What to produce: From the line containing "This screenshot has height=362, width=600." through the last line of the entries below, repeat each line word for word and leave out the rest.

Segment Start: Given data

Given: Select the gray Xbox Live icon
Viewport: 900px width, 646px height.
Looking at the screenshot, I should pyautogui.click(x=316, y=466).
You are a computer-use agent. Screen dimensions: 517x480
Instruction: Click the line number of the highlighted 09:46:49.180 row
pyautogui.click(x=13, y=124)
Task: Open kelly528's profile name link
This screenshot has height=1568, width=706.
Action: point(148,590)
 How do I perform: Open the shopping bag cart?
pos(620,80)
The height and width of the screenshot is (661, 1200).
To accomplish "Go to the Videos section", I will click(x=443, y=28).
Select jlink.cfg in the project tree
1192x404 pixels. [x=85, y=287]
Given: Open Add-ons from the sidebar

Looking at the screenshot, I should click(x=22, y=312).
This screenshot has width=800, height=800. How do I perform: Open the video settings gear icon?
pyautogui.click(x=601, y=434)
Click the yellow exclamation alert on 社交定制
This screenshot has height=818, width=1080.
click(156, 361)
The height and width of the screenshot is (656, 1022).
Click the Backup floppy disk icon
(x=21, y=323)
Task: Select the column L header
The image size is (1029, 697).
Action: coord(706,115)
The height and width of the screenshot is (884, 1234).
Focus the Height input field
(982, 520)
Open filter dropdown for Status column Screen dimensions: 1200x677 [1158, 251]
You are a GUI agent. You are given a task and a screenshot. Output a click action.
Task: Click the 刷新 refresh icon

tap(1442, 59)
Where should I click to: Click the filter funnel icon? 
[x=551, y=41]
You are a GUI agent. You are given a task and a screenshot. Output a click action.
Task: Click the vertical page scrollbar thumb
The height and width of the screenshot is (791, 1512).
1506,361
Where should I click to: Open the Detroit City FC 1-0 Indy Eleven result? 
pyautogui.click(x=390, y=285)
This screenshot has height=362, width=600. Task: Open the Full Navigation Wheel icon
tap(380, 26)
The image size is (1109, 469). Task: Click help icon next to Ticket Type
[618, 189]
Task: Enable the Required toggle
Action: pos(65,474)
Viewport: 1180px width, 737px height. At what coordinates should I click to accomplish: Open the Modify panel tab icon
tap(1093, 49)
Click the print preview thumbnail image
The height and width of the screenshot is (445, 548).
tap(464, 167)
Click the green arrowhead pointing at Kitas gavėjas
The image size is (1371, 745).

Segment End: Given data

Task result:
This screenshot has height=362, width=600. Task: Open the Full Navigation Wheel icon
tap(380, 26)
The image size is (1109, 469). Task: Click help icon next to Ticket Type
[618, 189]
Task: Enable the Required toggle
Action: pos(65,474)
Viewport: 1180px width, 737px height. At what coordinates should I click to accomplish: Open the Modify panel tab icon
tap(1093, 49)
Click the print preview thumbnail image
The height and width of the screenshot is (445, 548).
tap(464, 167)
Click the green arrowhead pointing at Kitas gavėjas
The image size is (1371, 745).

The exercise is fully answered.